Глава 1
15 июля 2023 г. в 16:16
— Ну что, готов влюбляться заново?
Женщина лет тридцати, высокая и симпатичная, в глухом плаще, на высоких каблуках и с вместительной сумкой через плечо, открыла дверь и вошла в гостиничный номер. Сбросив плащ на кровать, она осталась в тонком, полупрозрачном, ничего особо не скрывающем боди на голое тело.
— Как думаешь, я достаточно небрежно светанула бельем? Администратор поверил, что мы здесь будем снимать порно?
Мужчина, поджарый и коренастый, что-то прокряхтел в ответ, а затем подхватил ладонью снизу здоровенную на вид картонную коробку из-под стиральной машины и подвинул ее одним краем через высокий порог. Тяжело переведя дыхание, уперся плечом в стенку и несколько раз дернулся вперед, с грохотом вталкивая коробку в прихожую. После чего, потащил ее по полу в дальний угол спальни, к телевизору, сминая по пути толстый узорчатый ковер.
— Справишься? — забеспокоилась женщина.
Поднятый большой палец в ответ.
Оторвав кусок картона, мужчина достал из коробки странный прибор, напоминающий сразу все безумные ретро-футуристические изобретения из старых фантастических фильмов.
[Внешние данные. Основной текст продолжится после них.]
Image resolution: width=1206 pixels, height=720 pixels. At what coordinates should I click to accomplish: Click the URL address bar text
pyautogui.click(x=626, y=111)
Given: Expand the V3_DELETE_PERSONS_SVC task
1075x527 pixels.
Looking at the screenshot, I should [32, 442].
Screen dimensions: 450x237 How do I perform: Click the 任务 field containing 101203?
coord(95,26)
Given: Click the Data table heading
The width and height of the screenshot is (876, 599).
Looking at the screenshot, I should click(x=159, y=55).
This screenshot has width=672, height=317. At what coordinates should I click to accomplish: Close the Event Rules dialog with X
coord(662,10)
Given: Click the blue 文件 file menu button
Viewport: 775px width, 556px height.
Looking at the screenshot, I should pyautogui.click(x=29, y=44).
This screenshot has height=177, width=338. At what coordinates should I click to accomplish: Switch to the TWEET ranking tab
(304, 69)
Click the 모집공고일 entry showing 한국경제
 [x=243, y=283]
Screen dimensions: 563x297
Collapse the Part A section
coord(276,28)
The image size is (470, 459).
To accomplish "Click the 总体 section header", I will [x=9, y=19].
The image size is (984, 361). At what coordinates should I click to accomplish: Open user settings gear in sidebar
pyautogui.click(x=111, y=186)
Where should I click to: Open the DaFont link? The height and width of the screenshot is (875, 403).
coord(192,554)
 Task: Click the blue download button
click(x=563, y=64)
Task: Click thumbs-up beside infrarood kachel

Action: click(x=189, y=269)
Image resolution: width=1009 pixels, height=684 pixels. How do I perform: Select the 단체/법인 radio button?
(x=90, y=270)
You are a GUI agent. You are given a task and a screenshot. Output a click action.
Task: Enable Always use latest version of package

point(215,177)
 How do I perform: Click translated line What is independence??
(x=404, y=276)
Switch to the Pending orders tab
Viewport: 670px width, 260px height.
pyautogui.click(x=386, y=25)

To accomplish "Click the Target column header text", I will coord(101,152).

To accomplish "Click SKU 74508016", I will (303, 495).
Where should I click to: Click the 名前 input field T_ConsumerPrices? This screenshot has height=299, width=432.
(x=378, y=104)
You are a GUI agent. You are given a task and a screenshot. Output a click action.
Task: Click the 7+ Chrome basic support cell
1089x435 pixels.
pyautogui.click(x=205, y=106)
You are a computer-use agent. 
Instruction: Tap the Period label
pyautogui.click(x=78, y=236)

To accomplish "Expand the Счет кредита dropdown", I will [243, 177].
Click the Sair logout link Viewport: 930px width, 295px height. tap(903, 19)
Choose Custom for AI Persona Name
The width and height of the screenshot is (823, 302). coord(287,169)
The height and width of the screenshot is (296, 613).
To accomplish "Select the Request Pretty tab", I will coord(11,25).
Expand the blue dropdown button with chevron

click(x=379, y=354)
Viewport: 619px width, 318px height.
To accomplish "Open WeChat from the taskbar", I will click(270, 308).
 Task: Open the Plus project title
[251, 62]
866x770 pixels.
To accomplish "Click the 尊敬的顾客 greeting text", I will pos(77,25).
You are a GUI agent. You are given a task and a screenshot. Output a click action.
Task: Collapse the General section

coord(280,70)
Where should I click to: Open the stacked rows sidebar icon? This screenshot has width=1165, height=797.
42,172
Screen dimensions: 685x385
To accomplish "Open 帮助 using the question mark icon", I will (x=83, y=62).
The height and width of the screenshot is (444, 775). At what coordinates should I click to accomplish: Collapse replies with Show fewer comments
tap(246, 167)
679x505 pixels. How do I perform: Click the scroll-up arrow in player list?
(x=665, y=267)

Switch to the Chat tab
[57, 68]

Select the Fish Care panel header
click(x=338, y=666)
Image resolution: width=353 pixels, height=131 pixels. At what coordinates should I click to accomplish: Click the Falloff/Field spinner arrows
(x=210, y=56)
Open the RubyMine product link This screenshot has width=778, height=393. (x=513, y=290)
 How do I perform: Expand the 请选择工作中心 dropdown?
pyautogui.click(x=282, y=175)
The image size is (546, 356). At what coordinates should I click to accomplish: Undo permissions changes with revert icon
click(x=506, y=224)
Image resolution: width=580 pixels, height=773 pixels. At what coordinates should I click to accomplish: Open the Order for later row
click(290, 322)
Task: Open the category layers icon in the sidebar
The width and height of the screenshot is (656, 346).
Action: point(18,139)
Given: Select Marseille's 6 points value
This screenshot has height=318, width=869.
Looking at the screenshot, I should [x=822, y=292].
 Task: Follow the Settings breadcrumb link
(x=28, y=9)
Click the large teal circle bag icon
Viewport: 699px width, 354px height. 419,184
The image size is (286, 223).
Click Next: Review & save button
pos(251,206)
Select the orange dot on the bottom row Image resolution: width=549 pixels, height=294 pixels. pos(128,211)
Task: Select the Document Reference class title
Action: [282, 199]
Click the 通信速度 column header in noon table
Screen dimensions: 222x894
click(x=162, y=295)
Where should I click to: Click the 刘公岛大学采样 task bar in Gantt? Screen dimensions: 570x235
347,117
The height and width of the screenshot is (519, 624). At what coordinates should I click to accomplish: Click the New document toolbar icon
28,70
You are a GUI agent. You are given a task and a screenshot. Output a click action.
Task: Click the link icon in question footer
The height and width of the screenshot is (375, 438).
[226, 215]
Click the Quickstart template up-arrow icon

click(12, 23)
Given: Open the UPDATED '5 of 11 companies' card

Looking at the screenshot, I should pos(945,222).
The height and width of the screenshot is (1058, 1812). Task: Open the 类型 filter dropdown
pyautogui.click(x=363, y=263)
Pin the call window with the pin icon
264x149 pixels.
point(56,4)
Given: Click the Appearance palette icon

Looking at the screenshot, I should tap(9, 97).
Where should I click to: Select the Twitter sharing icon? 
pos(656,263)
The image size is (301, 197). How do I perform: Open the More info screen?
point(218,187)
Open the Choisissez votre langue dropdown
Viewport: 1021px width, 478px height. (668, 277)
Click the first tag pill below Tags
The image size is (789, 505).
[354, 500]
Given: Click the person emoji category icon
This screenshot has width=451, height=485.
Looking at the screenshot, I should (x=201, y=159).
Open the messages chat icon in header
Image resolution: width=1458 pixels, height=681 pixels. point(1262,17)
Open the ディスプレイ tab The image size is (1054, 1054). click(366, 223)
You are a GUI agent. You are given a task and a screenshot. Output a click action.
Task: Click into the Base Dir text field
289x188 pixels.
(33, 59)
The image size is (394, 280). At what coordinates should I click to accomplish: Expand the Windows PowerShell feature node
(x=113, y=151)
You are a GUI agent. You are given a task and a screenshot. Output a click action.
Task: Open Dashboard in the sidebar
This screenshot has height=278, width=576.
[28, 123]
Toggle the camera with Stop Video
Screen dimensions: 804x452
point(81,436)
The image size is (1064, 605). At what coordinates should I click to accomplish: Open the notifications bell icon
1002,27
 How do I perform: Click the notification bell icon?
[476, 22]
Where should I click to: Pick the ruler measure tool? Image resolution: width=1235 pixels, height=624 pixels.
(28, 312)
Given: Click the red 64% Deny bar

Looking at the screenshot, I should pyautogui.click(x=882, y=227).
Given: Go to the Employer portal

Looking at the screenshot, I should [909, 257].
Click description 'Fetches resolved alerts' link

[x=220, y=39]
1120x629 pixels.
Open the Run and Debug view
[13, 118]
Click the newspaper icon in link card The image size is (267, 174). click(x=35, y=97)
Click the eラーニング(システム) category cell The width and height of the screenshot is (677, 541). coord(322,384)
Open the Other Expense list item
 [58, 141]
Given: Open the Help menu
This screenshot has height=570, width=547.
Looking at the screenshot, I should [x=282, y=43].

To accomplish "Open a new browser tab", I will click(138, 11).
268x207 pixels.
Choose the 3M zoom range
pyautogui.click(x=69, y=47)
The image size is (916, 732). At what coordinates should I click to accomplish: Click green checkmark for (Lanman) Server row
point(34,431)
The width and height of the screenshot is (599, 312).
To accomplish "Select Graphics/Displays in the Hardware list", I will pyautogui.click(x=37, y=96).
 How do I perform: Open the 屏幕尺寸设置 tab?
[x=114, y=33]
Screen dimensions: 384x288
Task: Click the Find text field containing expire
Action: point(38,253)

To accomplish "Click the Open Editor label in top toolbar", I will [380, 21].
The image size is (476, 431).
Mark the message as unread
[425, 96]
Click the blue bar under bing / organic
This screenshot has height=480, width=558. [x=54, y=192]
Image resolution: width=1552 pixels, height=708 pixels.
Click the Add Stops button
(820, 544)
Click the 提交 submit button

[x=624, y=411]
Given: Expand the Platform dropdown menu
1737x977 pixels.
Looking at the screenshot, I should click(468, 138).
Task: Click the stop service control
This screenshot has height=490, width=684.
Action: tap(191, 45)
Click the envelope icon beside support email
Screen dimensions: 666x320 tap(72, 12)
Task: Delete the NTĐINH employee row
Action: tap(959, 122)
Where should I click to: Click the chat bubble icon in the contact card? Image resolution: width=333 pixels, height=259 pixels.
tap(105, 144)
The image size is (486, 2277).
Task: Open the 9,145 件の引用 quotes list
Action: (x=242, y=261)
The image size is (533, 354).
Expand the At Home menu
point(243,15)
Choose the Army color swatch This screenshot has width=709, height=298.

Большой и громоздкий металлический корпус, разукрашенный в самые легкомысленные тона, заменял устройству заднюю стенку, тогда как спереди на нем были расположены маленький жидкокристаллический экранчик и целая россыпь всевозможных тумблеров, переключателей, рычажков, лампочек, дисководов, кнопок, и даже настоящая мини-клавиатура. По бокам через шлейфы подключались аккуратные пластмассовые коробочки, отдаленно напоминающие видеоигровые картриджи, и вся эта конструкция была опутана сверху донизу пучками разноцветных проводов.
Наконец, мужчина тяжело опустился на кровать и в изнеможении уставился в потолок.
— Ты как? — Поинтересовалась женщина. — Здесь в холодильнике должно быть пиво. Принести?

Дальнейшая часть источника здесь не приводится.